Le groupe de presse Ebra, qui regroupe plusieurs titres du Grand-Est, a exposé aux organisations syndicales son projet de supprimer 386 postes et de constituer une entité prestataire, Ebra Services, pour laquelle seraient créés 284 emplois, l’intersyndicale d’un des journaux redoutant vendredi « un démembrement » des titres.

Les neuf journaux du groupe Ebra sont concernés par le projet de suppression de 386 postes dans le cadre d’un plan de sauvegarde de l’emploi (PSE) dans les services création graphique, pagination, annonces légales, trafic digital, relations clientèle et maintenance informatique, a annoncé le groupe aux organisations syndicales, réunies jeudi à Paris.

Parallèlement, 284 postes seraient créés dans un « centre d’expertise partagé », nommé Ebra Services, regroupant ces fonctions support et établi à Houdemont (Meurthe-et-Moselle), siège social de L’Est républicain. Les « postes proposés au reclassement seront proposés en priorité » aux salariés du groupe, a indiqué à l’AFP la directrice des ressources humaines du groupe, Valérie Noël.
§ §
• VOTRE OBJECTIF: Dans le texte sur le groupe Ebra, remplacez « organisations syndicales » par « instances représentatives du personnel » en recopiant le passage qui commence par « Le groupe de » et s'achève par « jeudi à Paris. ». Les lignes qui suivent sont sans rapport avec le texte sur le groupe Ebra.

• DONNÉES CI-DESSOUS:
§ §
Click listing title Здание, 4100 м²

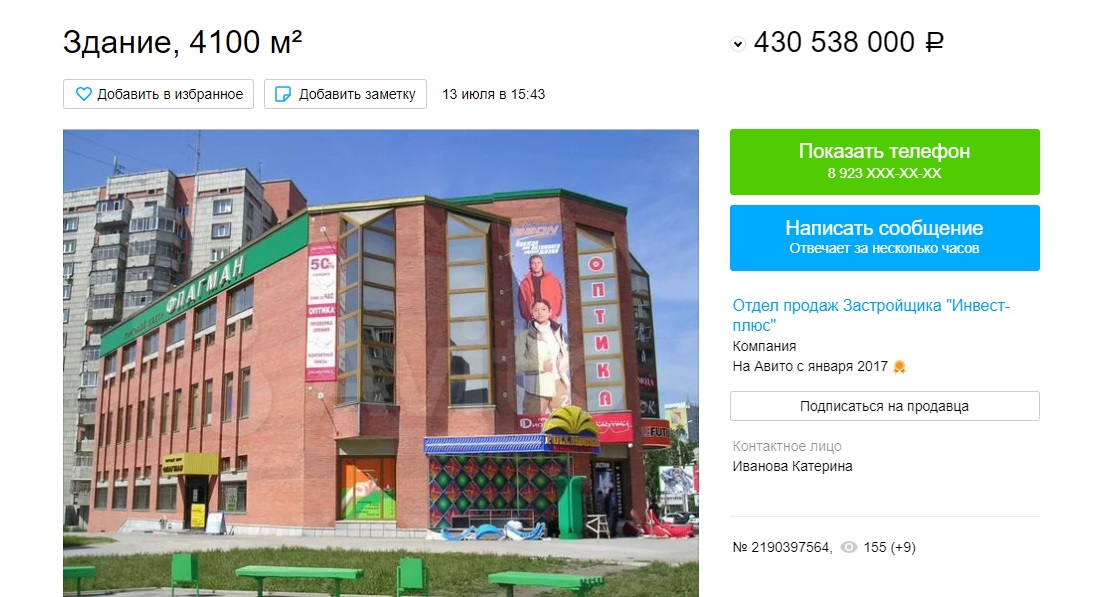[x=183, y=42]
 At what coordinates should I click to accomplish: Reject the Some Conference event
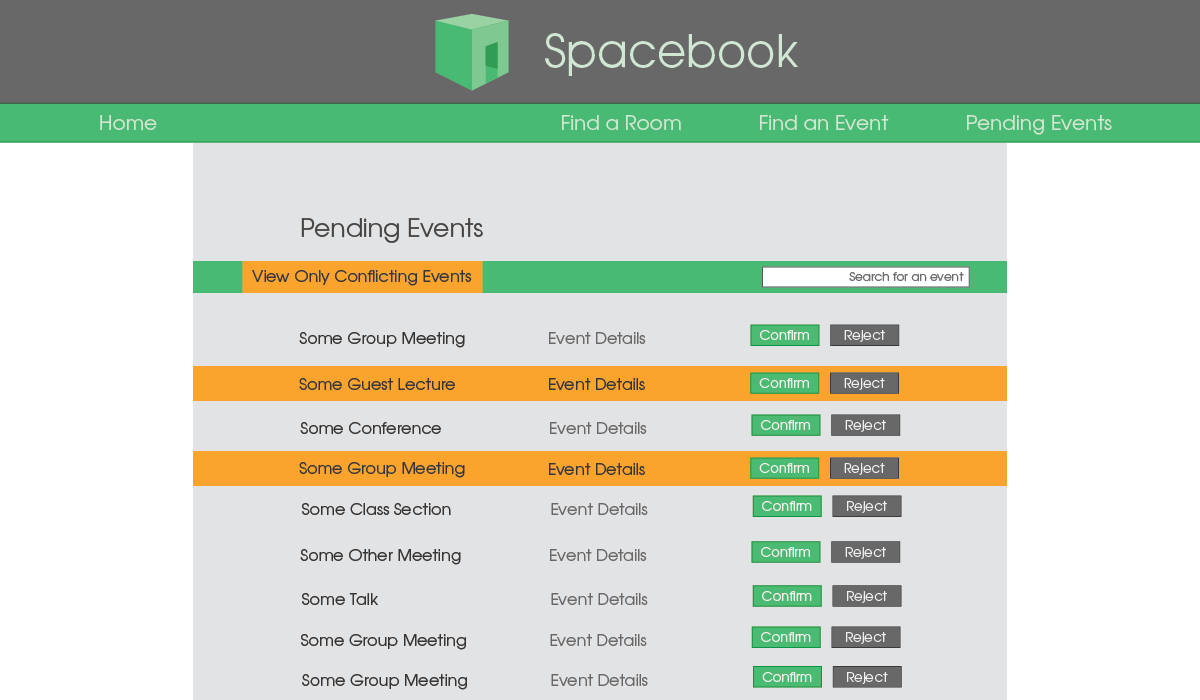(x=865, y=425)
§ §
• RÉPONSE À L'EXERCICE:
Le groupe de presse Ebra, qui regroupe plusieurs titres du Grand-Est, a exposé aux instances représentatives du personnel son projet de supprimer 386 postes et de constituer une entité prestataire, Ebra Services, pour laquelle seraient créés 284 emplois, l’intersyndicale d’un des journaux redoutant vendredi « un démembrement » des titres.

Les neuf journaux du groupe Ebra sont concernés par le projet de suppression de 386 postes dans le cadre d’un plan de sauvegarde de l’emploi (PSE) dans les services création graphique, pagination, annonces légales, trafic digital, relations clientèle et maintenance informatique, a annoncé le groupe aux instances représentatives du personnel, réunies jeudi à Paris.